Melvin's win came as a surprise, as he didn't know that his work had been submitted. Covington said it was the first time any high school student had won a state AP award.

Melvin studied government at Wofford College and worked as a part-time summer employee at WIS. When Melvin graduated, Covington hired him and later named him the associate producer for the sunrise newscast, a job that required him to go to work at 3 or 4 a.m.

"Randy rolled the dice on a kid without a journalism degree, whose training at this point was very limited but who was eager and hungry," Melvin said. "I will be forever indebted to him."

After Covington left WIS in 2001 to join the university, Melvin moved up to become an evening news anchor. In that position, he won an Emmy Award and was named "Best Anchor" by the South Carolina Broadcaster's Association. Melvin said Columbia was a great place to start out in journalism because ridiculous state politics often made great stories.

He said WIS's respect in the broadcast journalism community aided his career tremendously.

"WIS is one of the few stations left in this country — and when I say few, I mean less than 10 — that can brag and boast about its dominance for 50 years," Melvin said. "They launched a 4 o'clock newscast at that station. No one does that, but they do it because people watch."

Melvin left WIS to become an anchor at WRC, an NBC affiliate in Washington, D.C.

He joined MSNBC in July. Melvin discussed the differences between the national and local broadcast scenes, saying the massive number of people working on MSNBC stories compared to WIS stories introduced a unique set of benefits and challenges. He also misses the hometown feel of Columbia reporting.

"I'd finish a newscast, and I'd have a voice mail from an old teacher or an old high school buddy who saw something and took issue with it or wanted to correct me on it," Melvin said. "But now it's different, the field is much larger and mistakes are magnified. I could get something small wrong in Columbia and it not be a big deal. I get something small wrong here, it's a big deal, as it should be."

Melvin remembers going down to Five Points with his colleagues as a young reporter and frequenting his favorite bars Jake's and Bar None. He also misses Gamecock football.

"I was telling somebody Saturday, before you guys blew it, that I was down there every year saying, 'Things are going to be great!'" Melvin said. "And then two or three games into the season you realize this is not going to be the year; this is going to be another one of those rebuilding years. This is a time of year in Columbia where you got the State Fair going on, you got your Gamecocks playing every Saturday, it's not 112 degrees every day — this is one of my favorite times of year in the city."
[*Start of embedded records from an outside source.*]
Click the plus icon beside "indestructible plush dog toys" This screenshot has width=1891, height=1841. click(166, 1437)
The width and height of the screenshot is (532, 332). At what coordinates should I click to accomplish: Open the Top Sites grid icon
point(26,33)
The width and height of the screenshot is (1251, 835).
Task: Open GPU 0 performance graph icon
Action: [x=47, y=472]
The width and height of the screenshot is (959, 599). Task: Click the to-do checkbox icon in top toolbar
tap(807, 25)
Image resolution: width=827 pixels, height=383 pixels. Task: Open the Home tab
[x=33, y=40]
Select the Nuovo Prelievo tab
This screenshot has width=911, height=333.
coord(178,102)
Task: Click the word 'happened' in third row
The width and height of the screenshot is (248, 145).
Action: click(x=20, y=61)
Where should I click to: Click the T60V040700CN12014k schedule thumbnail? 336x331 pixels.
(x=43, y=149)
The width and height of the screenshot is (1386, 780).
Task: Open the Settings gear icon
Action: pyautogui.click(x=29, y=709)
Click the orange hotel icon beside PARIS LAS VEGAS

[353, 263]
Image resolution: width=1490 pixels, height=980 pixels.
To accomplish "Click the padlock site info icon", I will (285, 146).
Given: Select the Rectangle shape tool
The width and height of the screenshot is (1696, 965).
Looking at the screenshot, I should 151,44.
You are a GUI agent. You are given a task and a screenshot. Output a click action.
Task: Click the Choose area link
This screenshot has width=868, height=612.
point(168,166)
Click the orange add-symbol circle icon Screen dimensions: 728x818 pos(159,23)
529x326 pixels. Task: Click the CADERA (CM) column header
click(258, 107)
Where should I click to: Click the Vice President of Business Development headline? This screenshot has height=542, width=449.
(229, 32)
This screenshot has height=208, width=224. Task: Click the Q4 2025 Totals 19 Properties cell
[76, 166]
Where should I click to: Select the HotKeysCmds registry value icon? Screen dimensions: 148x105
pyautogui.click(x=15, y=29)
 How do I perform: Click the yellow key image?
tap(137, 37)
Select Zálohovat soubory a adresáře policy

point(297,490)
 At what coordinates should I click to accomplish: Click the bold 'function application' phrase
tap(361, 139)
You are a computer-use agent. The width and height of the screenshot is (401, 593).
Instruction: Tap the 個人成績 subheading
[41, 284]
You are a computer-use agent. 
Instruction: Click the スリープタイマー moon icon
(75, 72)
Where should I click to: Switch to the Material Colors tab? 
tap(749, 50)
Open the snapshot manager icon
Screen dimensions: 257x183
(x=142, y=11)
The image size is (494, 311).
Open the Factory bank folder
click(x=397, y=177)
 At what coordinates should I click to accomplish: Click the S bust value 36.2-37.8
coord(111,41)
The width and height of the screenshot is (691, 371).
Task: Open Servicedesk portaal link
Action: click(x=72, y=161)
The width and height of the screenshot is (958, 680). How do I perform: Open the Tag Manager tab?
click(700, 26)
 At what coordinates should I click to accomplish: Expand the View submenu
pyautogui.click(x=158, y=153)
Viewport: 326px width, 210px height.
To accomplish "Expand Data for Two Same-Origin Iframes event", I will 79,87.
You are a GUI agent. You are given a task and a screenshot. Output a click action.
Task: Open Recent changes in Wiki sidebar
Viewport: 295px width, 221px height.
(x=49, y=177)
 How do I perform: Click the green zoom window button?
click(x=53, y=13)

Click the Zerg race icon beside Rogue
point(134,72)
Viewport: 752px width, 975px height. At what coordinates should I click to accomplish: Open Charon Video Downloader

But Melvin said the thing he missed most of was his family. His parents and most of his extended family still live in South Carolina.

Charles Bierbauer, dean of the College of Mass Communications and Information Studies, said he was glad to give Melvin a homecoming.

"Melvin has had a rather rapid career rise, from Columbia to Washington to New York," Bierbauer said. "He was the youngest, rawest kid on the air, but he had personality, smarts and the ability to tell a story, which is what television and journalism is all about. I've been able to watch him grow."

Covington said he was "very proud to have played a small part in [Melvin's] early career."

Melvin stressed at the end of the interview that while technology may be changing the journalism industry both at the local and national levels, the job of the reporter is still to tell stories. He said journalism is undervalued nowadays.

"What worries me sometimes is that young people who are in school look at journalism and say, 'It's all biased, you can't make any money, it's just not worth it, blah, blah, blah,' and as a result we end up getting people graduating at the bottom of their classes who can barely put sentences together," Melvin said. "That's not the case here, but that's the case at some local newsrooms. Hopefully there is a resurgence."